Comme on l’a vu, le niveau d’endettement global s’est accentué. Avec la récession économique, l’appauvrissement généralisé des populations et des travailleurs, bien de ces créances ne pourront être remboursées, réduisant à néant la valeur des titres détenus par les investisseurs financiers. La multitude de véhicules financiers par lesquels ils ont cru pouvoir démultiplier leur racket perdront toute valeur par la même occasion, transmettant l’effondrement à l’ensemble du système financier, pour en fin de compte se répercuter dans le domaine de la production des biens et des services, avec des conséquences sociales dramatiques.

Faux échec de l’économie planifiée, vraie faillite de l’économie de marché

Un peu plus d’un quart de siècle après la chute de l’URSS, l’économie de marché, que l’on nous présentait alors comme l’avenir naturel de l’Humanité, ne se survit qu’au prix d’une régression économique et sociale continue, nous conduisant inexorablement à la catastrophe.

Le fait que le capitalisme ait atteint ses frontières ne disqualifie pas seulement les politiques néolibérales mais aussi toutes les politiques qui prétendent pouvoir mettre fin à la crise sans remettre en cause ce qui en fait le fondement, des rapports sociaux basés sur le salariat, dans un monde régi par la propriété privée des moyens de production et d’échange, l’économie de marché.

Toutes les exigences sociales et démocratiques, les aspirations à la liberté et au bien-être, à l’égalité, sont foulées au pied par ce système, tous les acquis des luttes passées remis en cause.

Il y a 170 ans, Marx et Engels écrivaient dans le Manifeste : « L’ouvrier moderne […], loin de s’élever avec le progrès de l’industrie, descend toujours plus bas, au-dessous même des conditions de vie de sa propre classe. Le travailleur devient un pauvre, et le paupérisme s’accroît plus rapidement encore que la population et la richesse. Il est donc manifeste que la bourgeoisie est incapable de remplir plus longtemps son rôle de classe dirigeante et d’imposer à la société, comme loi régulatrice, les conditions d’existence de sa classe. Elle ne peut plus régner, parce qu’elle est incapable d’assurer l’existence de son esclave dans le cadre de son esclavage, parce qu’elle est obligée de le laisser déchoir au point de devoir le nourrir au lieu de se faire nourrir par lui. La société ne peut plus vivre sous sa domination, ce qui revient à dire que l’existence de la bourgeoisie n’est plus compatible avec celle de la société ».
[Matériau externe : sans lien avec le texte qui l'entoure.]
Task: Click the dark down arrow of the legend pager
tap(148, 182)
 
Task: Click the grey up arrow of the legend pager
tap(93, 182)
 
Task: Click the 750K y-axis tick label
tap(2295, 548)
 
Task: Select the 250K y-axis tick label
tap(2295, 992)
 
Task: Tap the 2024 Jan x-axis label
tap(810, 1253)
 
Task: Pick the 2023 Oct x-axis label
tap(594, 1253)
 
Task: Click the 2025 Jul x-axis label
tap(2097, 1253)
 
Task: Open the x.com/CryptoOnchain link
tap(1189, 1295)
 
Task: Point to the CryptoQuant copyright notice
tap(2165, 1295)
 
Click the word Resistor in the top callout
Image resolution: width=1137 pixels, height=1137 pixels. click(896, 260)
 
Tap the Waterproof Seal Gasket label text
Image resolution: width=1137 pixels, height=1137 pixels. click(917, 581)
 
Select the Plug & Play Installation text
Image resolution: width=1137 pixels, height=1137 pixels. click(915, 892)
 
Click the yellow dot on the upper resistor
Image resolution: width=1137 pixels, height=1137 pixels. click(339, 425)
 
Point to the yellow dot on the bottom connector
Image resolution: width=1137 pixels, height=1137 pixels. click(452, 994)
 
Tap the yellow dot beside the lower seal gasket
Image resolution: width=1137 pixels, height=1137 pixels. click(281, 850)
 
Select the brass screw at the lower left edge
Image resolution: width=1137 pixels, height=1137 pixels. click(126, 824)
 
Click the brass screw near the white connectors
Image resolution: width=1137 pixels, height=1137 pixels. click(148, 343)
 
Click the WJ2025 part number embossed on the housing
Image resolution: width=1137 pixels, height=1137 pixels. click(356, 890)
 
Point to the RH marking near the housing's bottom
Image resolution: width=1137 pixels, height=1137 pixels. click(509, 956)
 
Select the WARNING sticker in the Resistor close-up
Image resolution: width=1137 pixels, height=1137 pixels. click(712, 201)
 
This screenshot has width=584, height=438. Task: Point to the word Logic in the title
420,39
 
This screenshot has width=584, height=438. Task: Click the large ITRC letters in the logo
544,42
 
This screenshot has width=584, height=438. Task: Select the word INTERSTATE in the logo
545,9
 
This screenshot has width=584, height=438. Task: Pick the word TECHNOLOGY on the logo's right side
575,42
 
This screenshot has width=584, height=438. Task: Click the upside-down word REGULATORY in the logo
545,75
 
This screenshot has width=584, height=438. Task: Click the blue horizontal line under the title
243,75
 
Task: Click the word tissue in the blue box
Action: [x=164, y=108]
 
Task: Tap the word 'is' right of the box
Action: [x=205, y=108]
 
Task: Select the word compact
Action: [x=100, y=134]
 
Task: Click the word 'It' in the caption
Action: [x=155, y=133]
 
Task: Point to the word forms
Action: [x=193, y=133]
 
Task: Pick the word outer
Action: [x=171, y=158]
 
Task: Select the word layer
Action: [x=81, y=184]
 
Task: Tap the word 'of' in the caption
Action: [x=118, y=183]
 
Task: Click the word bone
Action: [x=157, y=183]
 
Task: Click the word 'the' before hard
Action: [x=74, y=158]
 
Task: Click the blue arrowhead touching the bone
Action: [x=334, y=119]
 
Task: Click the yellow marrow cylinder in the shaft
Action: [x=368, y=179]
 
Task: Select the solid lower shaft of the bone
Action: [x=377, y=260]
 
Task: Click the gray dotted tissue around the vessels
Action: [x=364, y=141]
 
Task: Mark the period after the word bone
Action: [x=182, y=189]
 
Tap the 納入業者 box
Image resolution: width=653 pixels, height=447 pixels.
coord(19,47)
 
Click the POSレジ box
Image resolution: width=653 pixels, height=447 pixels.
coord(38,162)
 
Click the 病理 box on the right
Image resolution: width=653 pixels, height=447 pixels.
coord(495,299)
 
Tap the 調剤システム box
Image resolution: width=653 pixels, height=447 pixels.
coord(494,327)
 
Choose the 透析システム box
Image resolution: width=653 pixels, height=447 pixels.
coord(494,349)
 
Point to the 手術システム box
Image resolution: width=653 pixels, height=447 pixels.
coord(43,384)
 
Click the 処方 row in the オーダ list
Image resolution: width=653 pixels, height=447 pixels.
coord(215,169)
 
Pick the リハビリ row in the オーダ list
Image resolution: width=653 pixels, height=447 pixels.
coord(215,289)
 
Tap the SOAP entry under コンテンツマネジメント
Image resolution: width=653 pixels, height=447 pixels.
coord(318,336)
Il n’y a pas d’autre issue que d’en finir avec la domination des classes capitalistes, en finir avec ses bases juridiques, la propriété privée des moyens de production et d’échange, avec l’économie de marché à travers laquelle se décide, dans le système capitaliste, ce qui sera produit ou pas, en fonction des profits escomptés et au mépris des besoins réels.